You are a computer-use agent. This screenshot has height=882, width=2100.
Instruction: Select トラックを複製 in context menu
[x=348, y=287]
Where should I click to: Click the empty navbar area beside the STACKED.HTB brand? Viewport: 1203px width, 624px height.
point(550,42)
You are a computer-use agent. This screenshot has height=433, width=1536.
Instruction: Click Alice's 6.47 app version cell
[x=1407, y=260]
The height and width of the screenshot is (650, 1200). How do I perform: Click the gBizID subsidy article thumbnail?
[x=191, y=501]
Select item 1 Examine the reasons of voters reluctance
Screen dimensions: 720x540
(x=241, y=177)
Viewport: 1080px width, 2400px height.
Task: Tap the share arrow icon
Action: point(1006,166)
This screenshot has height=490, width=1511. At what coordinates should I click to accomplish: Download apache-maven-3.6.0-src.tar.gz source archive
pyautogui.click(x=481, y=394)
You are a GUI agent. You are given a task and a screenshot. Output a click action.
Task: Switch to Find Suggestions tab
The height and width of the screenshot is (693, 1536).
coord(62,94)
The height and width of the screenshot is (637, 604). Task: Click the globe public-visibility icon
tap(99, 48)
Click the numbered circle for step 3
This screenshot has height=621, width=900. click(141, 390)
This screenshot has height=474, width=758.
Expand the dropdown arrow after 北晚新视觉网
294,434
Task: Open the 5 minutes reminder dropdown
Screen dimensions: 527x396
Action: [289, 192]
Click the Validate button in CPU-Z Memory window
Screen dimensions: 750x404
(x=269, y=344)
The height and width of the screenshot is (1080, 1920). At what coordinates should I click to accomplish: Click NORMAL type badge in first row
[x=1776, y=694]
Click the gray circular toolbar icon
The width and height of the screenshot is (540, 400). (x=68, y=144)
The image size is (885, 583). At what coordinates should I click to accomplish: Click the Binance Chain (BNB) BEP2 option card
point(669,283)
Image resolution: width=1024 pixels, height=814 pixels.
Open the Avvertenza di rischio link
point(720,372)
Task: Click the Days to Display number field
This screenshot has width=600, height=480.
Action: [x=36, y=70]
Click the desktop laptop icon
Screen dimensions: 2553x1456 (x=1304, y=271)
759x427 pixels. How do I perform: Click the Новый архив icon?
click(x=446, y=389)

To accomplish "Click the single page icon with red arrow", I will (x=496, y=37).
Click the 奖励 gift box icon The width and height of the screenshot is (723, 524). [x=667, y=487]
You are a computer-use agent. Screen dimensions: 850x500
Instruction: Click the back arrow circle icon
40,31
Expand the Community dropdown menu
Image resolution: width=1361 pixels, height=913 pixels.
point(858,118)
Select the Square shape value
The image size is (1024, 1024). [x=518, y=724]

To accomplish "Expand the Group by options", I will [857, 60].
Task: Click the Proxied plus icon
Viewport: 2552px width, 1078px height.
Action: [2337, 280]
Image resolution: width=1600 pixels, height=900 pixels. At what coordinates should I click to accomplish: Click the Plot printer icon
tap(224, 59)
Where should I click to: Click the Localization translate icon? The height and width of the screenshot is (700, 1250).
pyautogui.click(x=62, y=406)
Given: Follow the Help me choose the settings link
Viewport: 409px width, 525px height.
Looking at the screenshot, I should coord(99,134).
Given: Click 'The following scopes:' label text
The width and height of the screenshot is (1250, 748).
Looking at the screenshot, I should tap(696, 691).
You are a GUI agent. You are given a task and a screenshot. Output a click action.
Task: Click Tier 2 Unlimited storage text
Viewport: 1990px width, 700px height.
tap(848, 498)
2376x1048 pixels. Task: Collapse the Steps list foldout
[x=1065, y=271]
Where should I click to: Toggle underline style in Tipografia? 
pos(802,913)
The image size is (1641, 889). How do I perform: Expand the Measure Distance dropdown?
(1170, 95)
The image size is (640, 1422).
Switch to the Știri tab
──────
Please copy each line of the material that contains the word "computer".

> **COMPLETED TASK**:
You are a computer-use agent. This screenshot has height=882, width=2100.
You are a computer-use agent. This screenshot has height=433, width=1536.
You are a computer-use agent. Screen dimensions: 850x500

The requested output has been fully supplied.